Ann Althouse, law professor in Madison, Wisconsin, has commented on the issue on her blog Althouse and attracted a large number of comments from readers.

Some of the judges from the conference referred to above supposedly “pleaded with the law professors to write about actual cases and doctrines, in quick, plain and accessible articles”.

Althouse’s comments:

“And on the theory that I’ve got some judge and law clerk readers, let me put in my request that they write their damned opinions in a quick, plain and accessible style. Because I’m getting pretty weary of their obfuscatory, evasive, rambling scribblings myself. Unfortunately, I don’t have the option of just not reading. Their work is imposed on us. Talk about an obligation to say something useful and well!”

“As for those professors, how much should we worry about their disinclination to stoop to the level of quick, plain accessibility for the purpose of talking to judges? Do you really think these characters who opted out of the practice of law should have more influence over the law that affects real life? Maybe you should be glad they’ve cocooned themselves within an academic discussion that harms no one”.

“Do you feel sorry for the law review editors who work so hard on what the professors write? The editors still get their editing experience. They get their lustrous credential to put on that résumé that will land them the judicial clerkships where they will get more experience working on judicial opinions — those lengthy, obfuscatory judicial opinions that fail to cite law review articles”.

Ouch!!! I can feel an Internet flame war coming on…

Cross-posted to Library Boy.


  1. I’ll restrict my comments to the Canadian common law sphere. There are other spheres in which judges and lawyers seem to have no difficulty reading and referring to “academic” scholarship; indeed, even finding it relevant. There, at least, there’s no suggestion that doctrine is all metaphysics. That litigation is more about getting the facts than getting the law right.

    There are some areas of law in which judges seem prepared to read more than caselaw. There are some areas of law in which judges are not.

    There are some academic and otherwise legal writers who most judges will probably read sooner or later if they see that person’s name on an article.

    There are others whose names the judges won’t recognize as likely creating value (even if the judge recognizes the name), so don’t get read because the judge doesn’t have time.

    Most long articles these days have very nice tables of contents with reasonable short portions and sub-portions, covering the particuar area the judge is interested in. If the claim is that the table of contents is too long, well, there’s really no useful response to that, is there?
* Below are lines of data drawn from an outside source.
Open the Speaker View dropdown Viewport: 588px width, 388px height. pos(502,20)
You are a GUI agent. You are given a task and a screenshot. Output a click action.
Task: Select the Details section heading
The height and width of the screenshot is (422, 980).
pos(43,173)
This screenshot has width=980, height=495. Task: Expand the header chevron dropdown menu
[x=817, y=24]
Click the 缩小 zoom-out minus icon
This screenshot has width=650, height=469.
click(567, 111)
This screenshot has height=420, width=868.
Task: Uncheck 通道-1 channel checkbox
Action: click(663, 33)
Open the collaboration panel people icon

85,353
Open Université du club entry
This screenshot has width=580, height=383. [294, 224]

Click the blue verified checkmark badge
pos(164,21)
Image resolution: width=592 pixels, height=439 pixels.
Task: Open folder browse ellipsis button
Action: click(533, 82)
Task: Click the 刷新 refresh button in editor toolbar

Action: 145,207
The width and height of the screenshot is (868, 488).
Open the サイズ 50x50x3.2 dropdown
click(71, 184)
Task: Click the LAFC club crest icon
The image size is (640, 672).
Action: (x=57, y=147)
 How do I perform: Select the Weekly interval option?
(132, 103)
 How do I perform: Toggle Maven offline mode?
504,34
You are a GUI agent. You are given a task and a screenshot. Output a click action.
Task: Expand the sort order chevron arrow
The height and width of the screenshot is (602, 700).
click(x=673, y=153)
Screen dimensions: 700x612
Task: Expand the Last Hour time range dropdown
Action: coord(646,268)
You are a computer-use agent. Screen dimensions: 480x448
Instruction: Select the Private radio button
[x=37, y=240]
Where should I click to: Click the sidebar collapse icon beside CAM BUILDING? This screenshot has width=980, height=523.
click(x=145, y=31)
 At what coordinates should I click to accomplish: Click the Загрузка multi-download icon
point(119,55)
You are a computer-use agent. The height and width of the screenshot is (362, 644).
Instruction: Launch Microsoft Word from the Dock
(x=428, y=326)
    I’m sure there are law journals which would be pleased to publish learned articles about the exile of Rosicrucian shmoos from Lower Slobovia in the early 1960s and their subsequent mistreat in rural Dogpatch. Last I heard, nobody is forcing any member of the bench to read those journals. However, I might be wrong. I’m not part of the Inner Sanctum.

    On the other hand, there are a wealth of pointed, relevant articles, in journals aimed at practitioners and judges. Some of the articles are quite short; some longer but nicely broken down with headings in block letters. Even the journals that may often publish reviews of the status of the laws in Upper Lower Slobovia will occasionally publish an article of more relevance to Canada. And it’ll appear in the journal’s index of articles.

    So we (or at least some of we – we being the practising portion of the profession: I include bench and bar in this – think the output of our academic lawyers is too often too detached from reality, even in the areas that concern the practice of law? Paraprhasing a portion of a sound-bite from a somewhat better and more well-known author than will ever be: The fault, dear readers, lies not in our stars, but in ourselves.